**Objective**
Transcribe the items word for word, starting at the first line and stopping after the line that contains "Privacy (96, 1535)".
** START OF Material **
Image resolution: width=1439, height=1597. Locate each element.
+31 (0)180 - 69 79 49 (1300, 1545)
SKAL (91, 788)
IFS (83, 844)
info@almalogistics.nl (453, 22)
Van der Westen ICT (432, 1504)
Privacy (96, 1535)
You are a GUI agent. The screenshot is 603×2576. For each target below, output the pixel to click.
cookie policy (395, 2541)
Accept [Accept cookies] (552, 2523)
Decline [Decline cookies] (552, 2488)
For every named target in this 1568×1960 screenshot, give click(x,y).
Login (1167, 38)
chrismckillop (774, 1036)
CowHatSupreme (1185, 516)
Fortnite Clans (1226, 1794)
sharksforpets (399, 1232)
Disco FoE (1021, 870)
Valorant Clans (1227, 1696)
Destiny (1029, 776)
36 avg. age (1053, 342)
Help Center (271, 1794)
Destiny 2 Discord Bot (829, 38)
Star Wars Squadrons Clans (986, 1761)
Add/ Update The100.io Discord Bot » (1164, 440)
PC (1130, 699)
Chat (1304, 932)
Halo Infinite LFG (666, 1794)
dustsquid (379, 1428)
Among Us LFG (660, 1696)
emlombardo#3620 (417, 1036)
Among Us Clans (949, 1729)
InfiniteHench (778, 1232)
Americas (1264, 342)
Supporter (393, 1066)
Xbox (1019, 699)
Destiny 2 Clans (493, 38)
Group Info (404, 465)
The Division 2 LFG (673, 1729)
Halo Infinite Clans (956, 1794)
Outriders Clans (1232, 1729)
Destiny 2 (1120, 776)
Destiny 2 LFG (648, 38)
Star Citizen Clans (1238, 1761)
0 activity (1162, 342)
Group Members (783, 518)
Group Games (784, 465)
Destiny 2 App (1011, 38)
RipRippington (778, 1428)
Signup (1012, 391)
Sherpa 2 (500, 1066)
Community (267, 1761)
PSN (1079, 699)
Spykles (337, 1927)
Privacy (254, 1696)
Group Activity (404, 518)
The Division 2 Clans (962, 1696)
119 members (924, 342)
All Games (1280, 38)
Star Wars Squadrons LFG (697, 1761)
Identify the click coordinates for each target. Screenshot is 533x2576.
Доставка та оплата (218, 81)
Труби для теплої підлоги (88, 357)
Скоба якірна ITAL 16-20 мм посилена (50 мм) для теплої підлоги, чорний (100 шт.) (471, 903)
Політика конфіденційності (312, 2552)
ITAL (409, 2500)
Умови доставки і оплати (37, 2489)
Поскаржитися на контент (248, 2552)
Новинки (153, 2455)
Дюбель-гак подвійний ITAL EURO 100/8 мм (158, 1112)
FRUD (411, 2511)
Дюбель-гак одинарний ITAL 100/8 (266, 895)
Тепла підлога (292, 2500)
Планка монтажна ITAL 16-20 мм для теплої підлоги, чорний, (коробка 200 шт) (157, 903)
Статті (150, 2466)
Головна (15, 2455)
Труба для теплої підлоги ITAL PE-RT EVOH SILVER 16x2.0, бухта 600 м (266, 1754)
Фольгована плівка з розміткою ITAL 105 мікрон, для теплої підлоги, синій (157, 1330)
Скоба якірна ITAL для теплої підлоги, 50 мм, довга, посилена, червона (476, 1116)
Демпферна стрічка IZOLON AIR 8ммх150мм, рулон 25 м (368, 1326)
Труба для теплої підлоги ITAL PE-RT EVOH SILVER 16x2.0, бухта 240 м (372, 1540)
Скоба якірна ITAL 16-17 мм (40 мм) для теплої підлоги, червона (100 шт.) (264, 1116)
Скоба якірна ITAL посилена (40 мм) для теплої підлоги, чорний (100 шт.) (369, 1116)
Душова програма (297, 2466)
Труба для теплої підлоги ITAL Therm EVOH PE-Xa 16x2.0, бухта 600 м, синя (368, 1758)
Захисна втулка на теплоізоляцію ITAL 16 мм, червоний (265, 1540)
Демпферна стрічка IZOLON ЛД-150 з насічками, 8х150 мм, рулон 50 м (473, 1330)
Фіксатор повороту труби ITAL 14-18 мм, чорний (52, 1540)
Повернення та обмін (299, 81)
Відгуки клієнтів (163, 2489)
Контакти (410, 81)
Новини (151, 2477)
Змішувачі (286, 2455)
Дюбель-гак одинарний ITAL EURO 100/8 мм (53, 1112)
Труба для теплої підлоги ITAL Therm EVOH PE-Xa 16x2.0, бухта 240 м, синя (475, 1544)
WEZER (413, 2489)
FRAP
** END OF Material **
**Solution for this problem**
Image resolution: width=1439, height=1597. Locate each element.
+31 (0)180 - 69 79 49 (1300, 1545)
SKAL (91, 788)
IFS (83, 844)
info@almalogistics.nl (453, 22)
Van der Westen ICT (432, 1504)
Privacy (96, 1535)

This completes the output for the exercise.